Il fotoreporter pescarese espone i suoi scatti al MuMi di Francavilla: "Ho voluto testimoniare ciò che accade nelle terre di sbarco dove si fa la Storia. A Lesbo, in Grecia, ho visto il non raccontabile"

One way only. Una sola strada, una sola occasione per cambiare vita, lasciandosi alle spalle guerra, morte e violenza, con dentro agli occhi del viaggio una sola e grande speranza: tornare a essere liberi, tornare a essere umani. E' questo che si scorge nelle foto di Stefano Schirato, in mostra a partire da oggi fino al 24 aprile, nel MuMi, il Museo Michetti, di Francavilla, nell'esposizione “One way only. Senza voltarci indietro”, la cui inaugurazione sarà accompagnata, dalle 17.30, da un convegno sul tema dei rifugiati, dove interverranno il presidente della Regione, Luciano D'Alfonso, l'inviato di guerra di Rai 1, Amedeo Ricucci, e il coordinatore nazionale immigrati della Caritas, Oliviero Forti. Schirato, 42 anni, bolognese di nascita ma pescarese di vita, collabora con testate come New York Times, Le Figaro, Geo International, Vanity Fair, Repubblica, ci ha abituato, con i suoi reportage fotografici, a lavori dall'alto impatto emotivo, come quelli su Belgrado, Sarajevo e Cambogia, ma in “One way only” sembra davvero essere entrato fino in fondo nell'anima dei soggetti ritratti.

Un lavoro di cinque mesi, nato dai tre viaggi fatti da Schirato lungo la rotta balcanica. Un lavoro figlio di un'urgenza, nato senza commissioni, una sorta di appello della Storia a cui il fotoreporter si è sentito chiamato, sia per guardare con i propri occhi - ovvero con quelli della sua macchina fotografica - quanto stava accadendo a soli 500 km di distanza da noi, sia per dare un volto e una identità ai migliaia di migranti siriani, iracheni e afghani in transito lungo la rotta che dalla Turchia passa attraverso Grecia, Macedonia, Croazia, Serbia e arriva dritta nel cuore dell'Europa, in Austria e Germania.

Un lavoro importante di cui Stefano Schirato in questa intervista al Centro racconta la storia.

Com'è nato “One way only”?

In modo spontaneo, come gran parte dei miei lavori.
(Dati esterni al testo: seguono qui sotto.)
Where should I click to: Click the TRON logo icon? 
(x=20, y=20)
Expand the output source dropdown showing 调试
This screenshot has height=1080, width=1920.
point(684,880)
Nel settembre scorso ho preso l'automobile e, con un collega, sono partito in direzione Tovarnic, in Croazia, per poi spostarmi verso il clou degli sbarchi, a Lesbo, in Grecia. E lì ho visto il non raccontabile: migliaia e migliaia di persone in arrivo dal mare, 40-50 sbarchi nell'arco di poche ore, un flusso umano impressionante. Siriani, iraniani, afghani in arrivo continuo quando, a differenza di adesso, non ancora c'erano i campi di accoglienza organizzati; migliaia di persone bloccate anche giorni e giorni a Mitilene (dopo aver camminato 30 km a piedi per raggiungerla), in attesa della nave che li portasse ad Atene. Al ritorno dal primo viaggio ho fatto vedere alcune foto alla Caritas, che, rimasta folgorata dal lavoro, mi ha finanziato i viaggi e i reportage successivi, che si sono conclusi lo scorso febbraio. Questo è il cuore di “One way only”, nato dalla consapevolezza che in quelle terre di sbarco si stesse facendo la Storia, una svolta epocale, di quelle che i miei figli studieranno sui libri.
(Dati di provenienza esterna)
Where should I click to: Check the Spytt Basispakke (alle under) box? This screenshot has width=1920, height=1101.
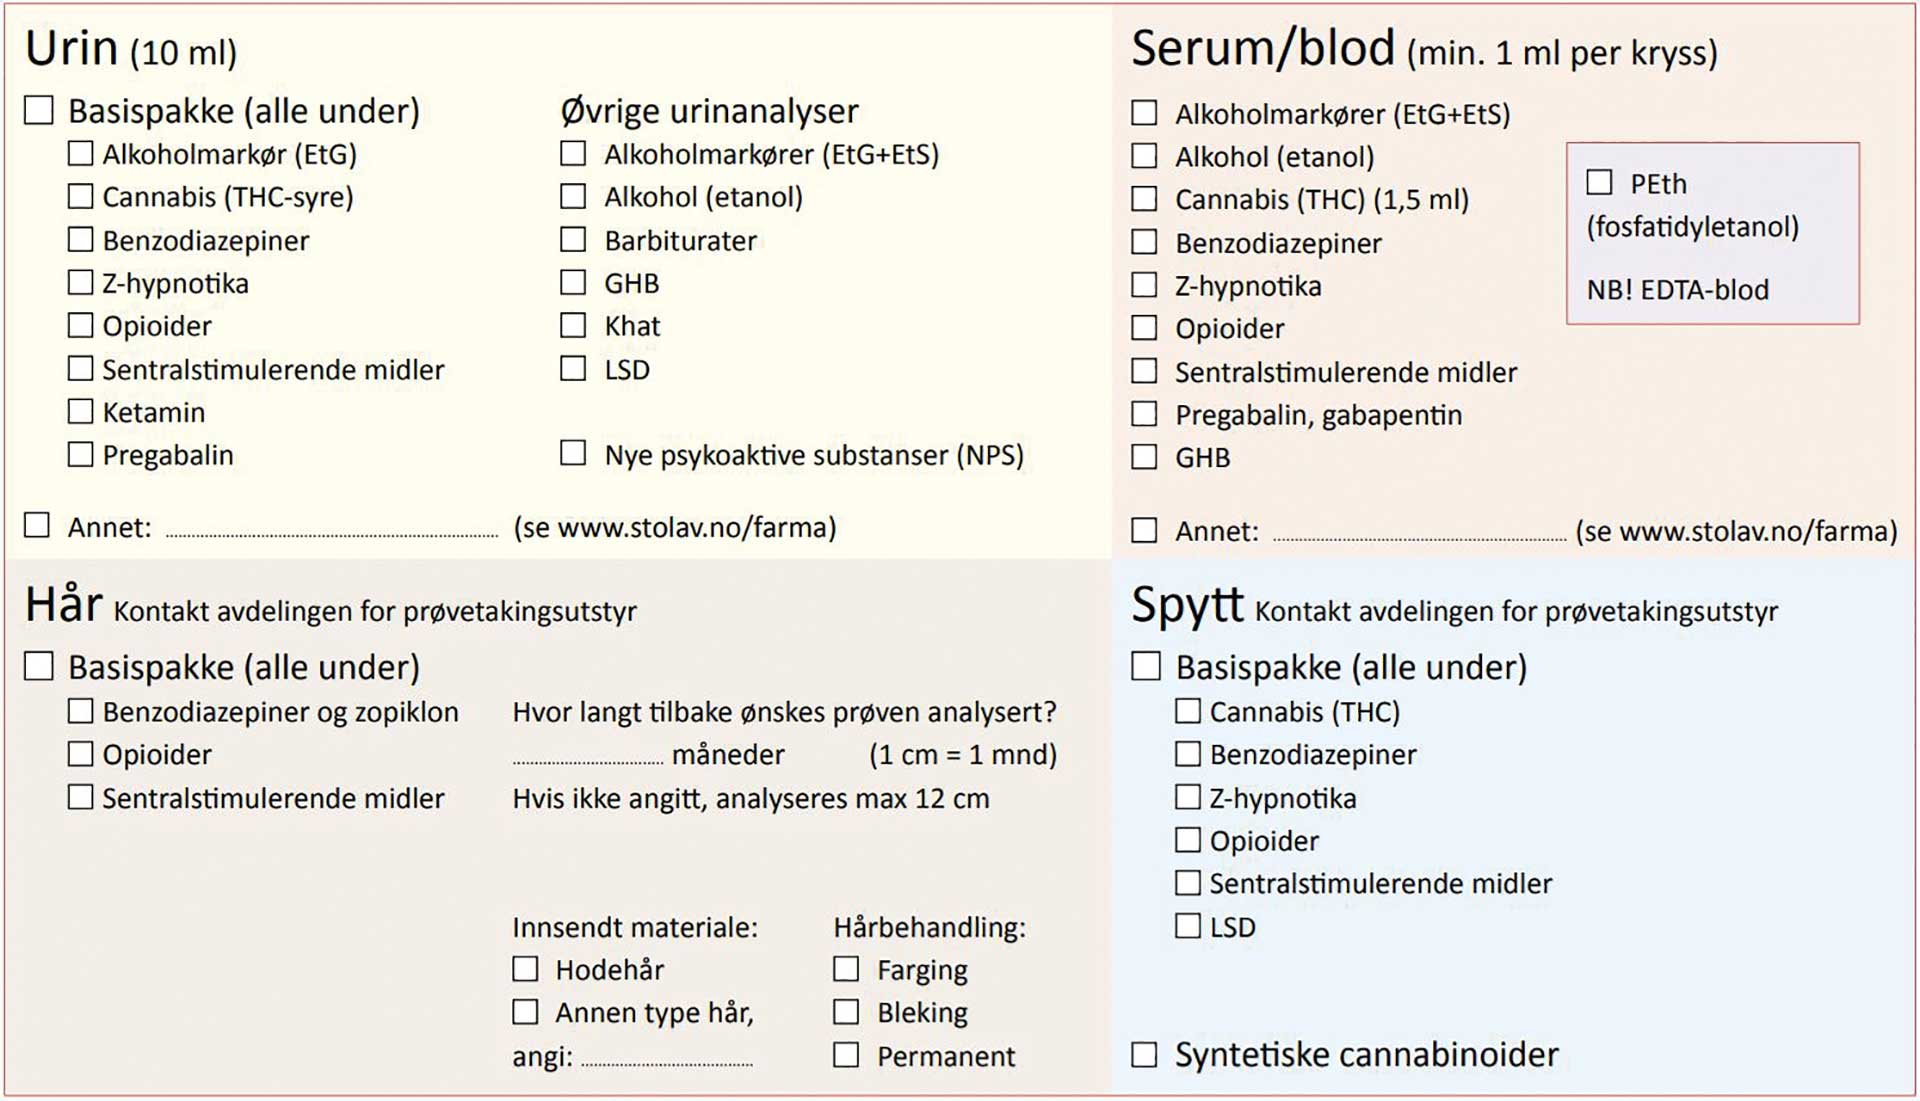pyautogui.click(x=1146, y=666)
Qual è stata la sua prima impressione riguardo ai migranti?

Un'impressione di verità. Tutti noi pensiamo che i migranti siano dei poveracci, e invece la maggior parte delle persone di loro che ho conosciuto, in particolare i siriani, è mediamente colta, parla inglese, laureata; ricordo alcuni giovani ragazzi che si informavano se le università di ingegneria fossero migliori in Francia o in Germania.

E cosa cercano?

Quello che cerchiamo tutti, anche quando ne abbiamo in abbondanza: la libertà. Sentire riconosciuta la propria storia, il proprio nome, la propria dignità di essere umano.

Com'è cambiato Stefano Schirato dopo questo lavoro?

Più che cambiare ho compreso che ognuna di quelle persone potrebbe, un giorno, portare il mio nome. Potremmo essere noi. I tempi che viviamo non tutelano nessuno, sono in atto trasformazioni strutturali, non siamo al sicuro da niente, ecco perché nel mio lavoro scelgo di dare volti e significato alle storie di persone che - per usare una bella immagine di Erri De Luca - potrebbero sembrare solo una moltitudine di schiene. Ricordo quando a Lesbo, in un giorno di sbarchi frenetici, vidi scendere da una nave, tra ragazzini, una bambina, sola e fradicia di pioggia: ho pensato a mia figlia, poteva essere lei, mi si è fermato il cuore, non ho potuto più scattare foto, mi sono avvicinato a lei e le ho accarezzato il viso. Quella immagine l'ha però scattata un mio collega, ed è il ricordo più toccante che conservo di “One way only”.